The crew members on board the yacht Cheeki Rafiki went missing on Friday as they were returning to Britain from a sailing event in Antigua in the Caribbean and reported that the vessel was taking on water, forcing them to change course for the Azores.
“Unfortunately we have had no sightings of a life raft, persons in the water, a sailboat, or debris,” U.S. Coast Guard Captain Anthony Popeil, who is leading the search, told reporters at a press conference in Boston.
“No decisions have been made regarding suspension of this search. Our focus is on continuing search planning, and I can confirm now that we are making plans to have search assets on scene tomorrow,” he said.
The U.S. Coast Guard, supported by U.S. and Canadian air forces, had mounted a search about 1,000 miles off Cape Cod, Massachusetts, but called it off on Sunday due to treacherous conditions, saying there was little chance of finding them.
But U.S. authorities resumed the hunt on Tuesday after a public appeal backed by UK politicians and British billionaire Richard Branson not to give up on finding the yachtsmen just yet. Popeil said the decision to resume the search was made “at the request of the British government” and that he had been in regular contact with the families of the missing men.
Searchers covered some 9,000 square miles (23,300 square km) of ocean since resuming the effort Tuesday morning, Popeil said. He said U.S. British, and Canadian aircraft had been scanning for signs of the sailors, and that a Coast Guard cutter and a Navy warship were en route to the area to help.
“This is a large scale international search, and we are saturating a very large, very remote area of the Atlantic ocean,” he said.
Relatives of the missing men had set up a petition to urge U.S. authorities to resume their search after the suspension, saying the men, all experienced sailors, could have escaped from the 40-foot (12-meter) yacht on a life raft.

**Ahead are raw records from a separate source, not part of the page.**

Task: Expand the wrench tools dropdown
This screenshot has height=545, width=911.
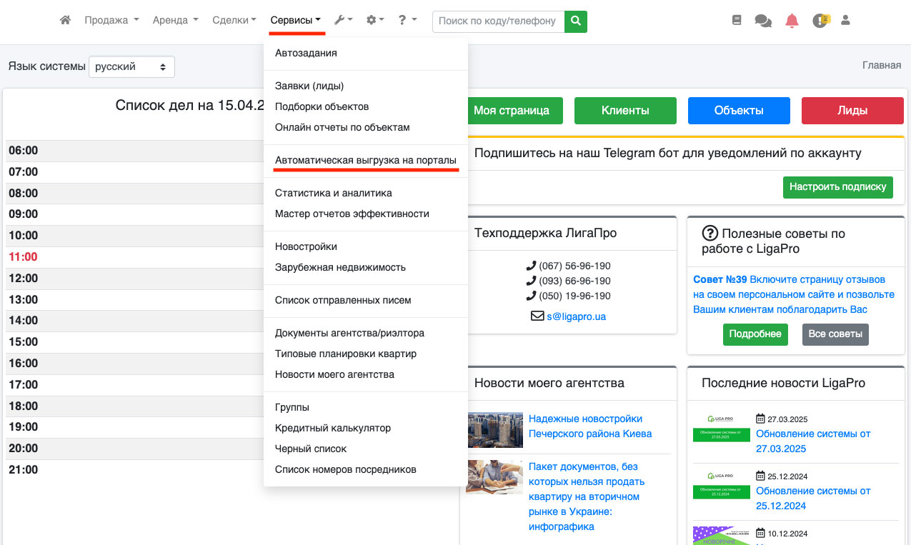Action: pyautogui.click(x=343, y=21)
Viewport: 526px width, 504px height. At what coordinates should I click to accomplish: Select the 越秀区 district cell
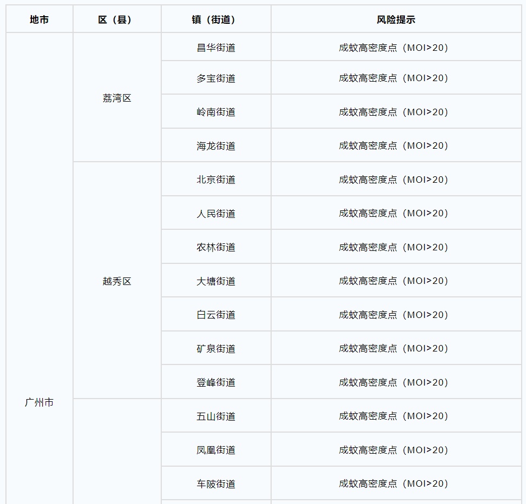point(117,280)
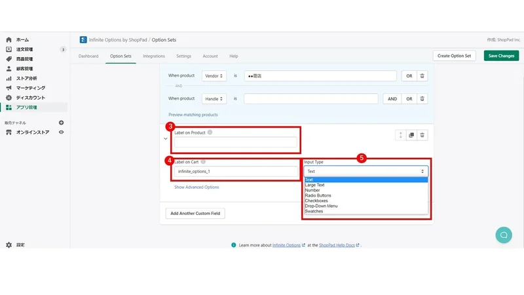Switch to the Integrations tab
524x295 pixels.
154,56
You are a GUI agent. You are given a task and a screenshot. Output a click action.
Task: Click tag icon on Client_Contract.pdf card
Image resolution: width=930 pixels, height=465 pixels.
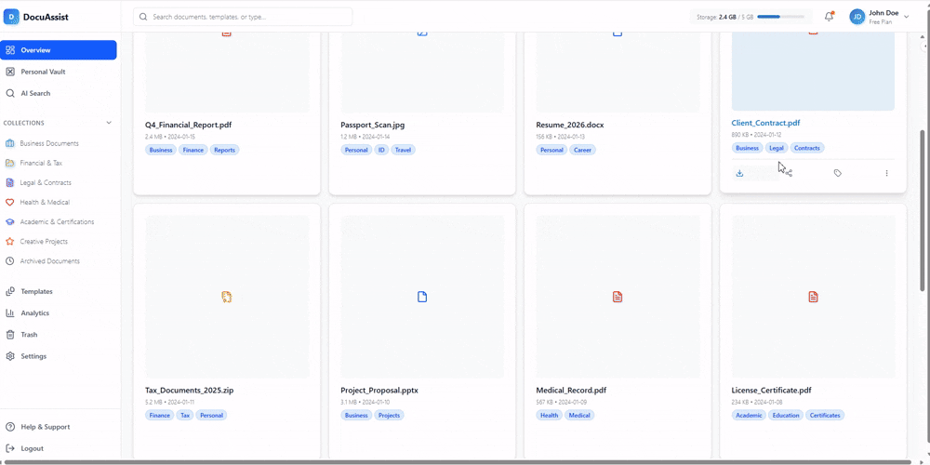pos(838,173)
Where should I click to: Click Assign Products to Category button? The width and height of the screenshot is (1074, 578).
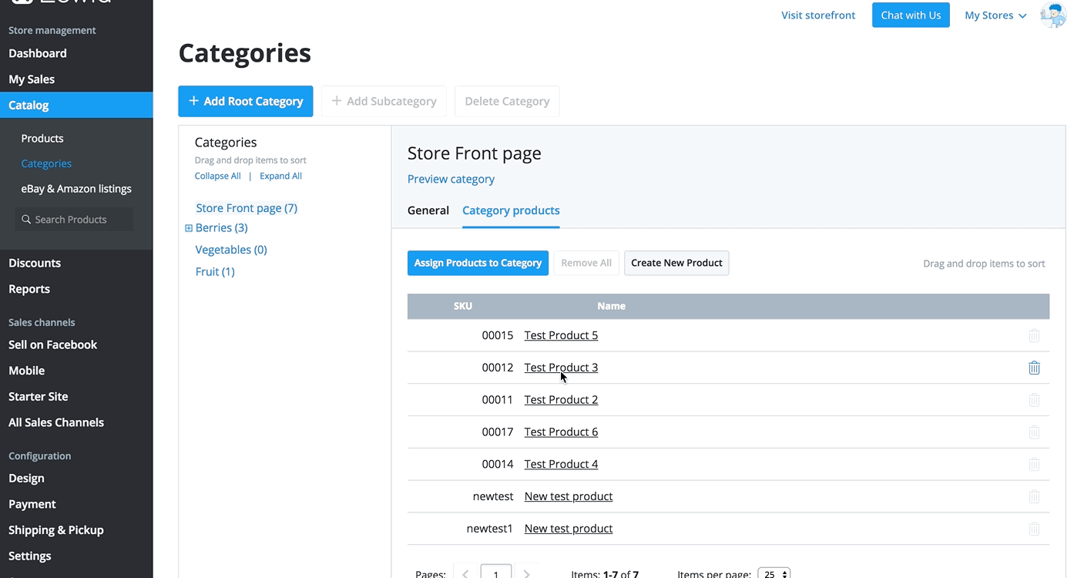coord(478,263)
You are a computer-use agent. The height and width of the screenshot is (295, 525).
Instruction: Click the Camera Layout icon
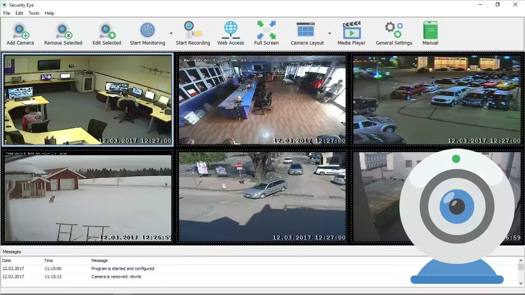pyautogui.click(x=307, y=31)
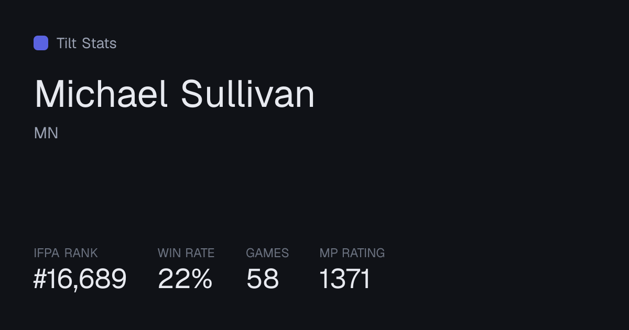Click the word Michael in the heading
Viewport: 629px width, 330px height.
point(101,94)
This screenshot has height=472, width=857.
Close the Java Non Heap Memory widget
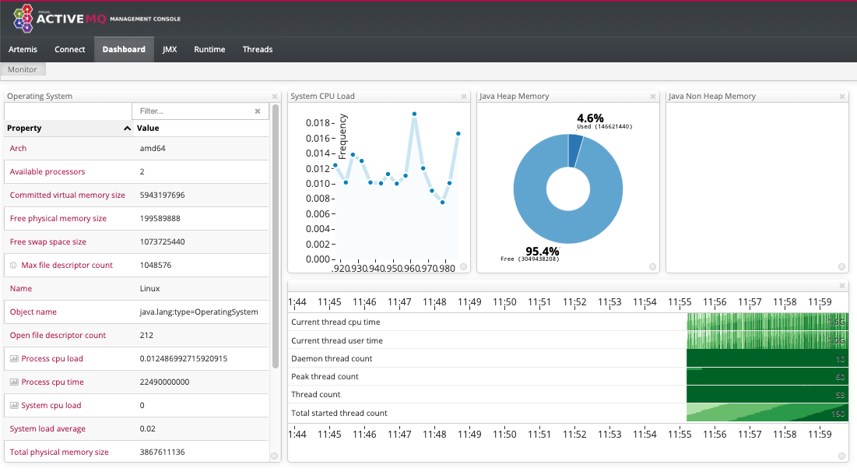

Within 36 hours the petition had attracted over 200,000 signatures and the support of British politicians and entrepreneur Branson, who tweeted “urge for longer search for missing Cheeki Rafiki yacht”.

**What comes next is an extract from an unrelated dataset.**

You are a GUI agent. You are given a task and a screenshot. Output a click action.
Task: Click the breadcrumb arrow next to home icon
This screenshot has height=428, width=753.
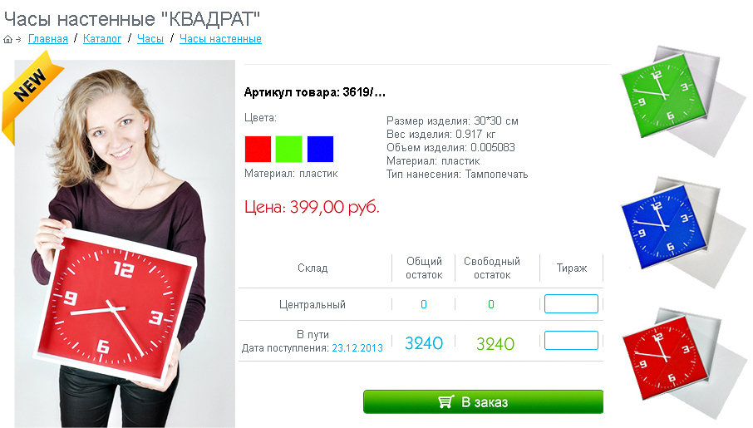19,39

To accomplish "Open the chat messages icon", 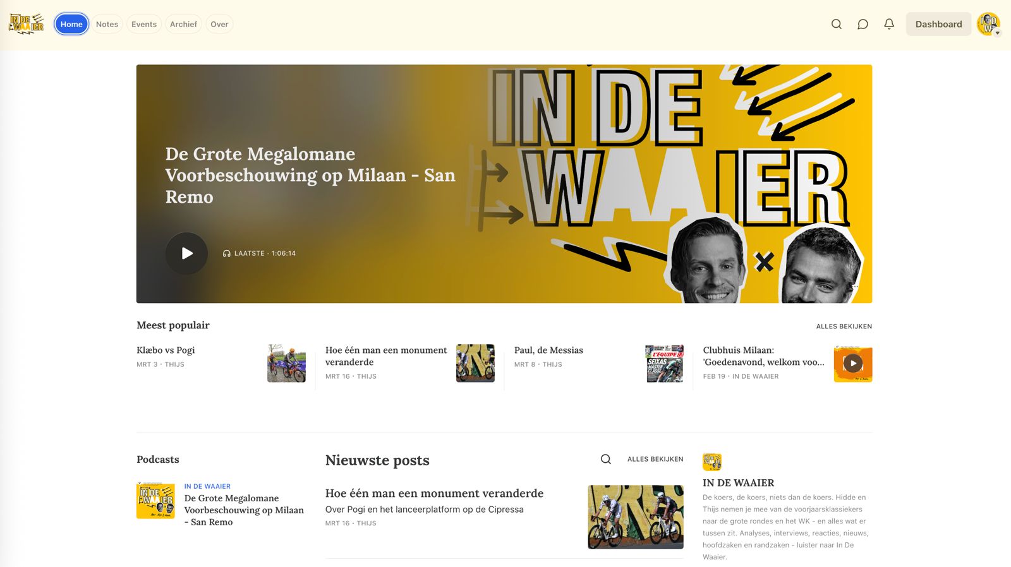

The fate of the four - named as captain Andrew Bridge, 21, Steve Warren, 52, Paul Goslin, 56, and James Male, 23 - has dominated television and newspaper headlines in Britain with their relatives publicly appealing for more time to be devoted to the search.
Popeil has said the estimated survival time after a distress alert in extreme conditions at sea was about 20 hours. He said that at about noon on Saturday, crew from the cargo ship MV Maersk Kure had located an overturned hull that matched the description of the Cheeki Rafiki but could not find any sign of the sailors.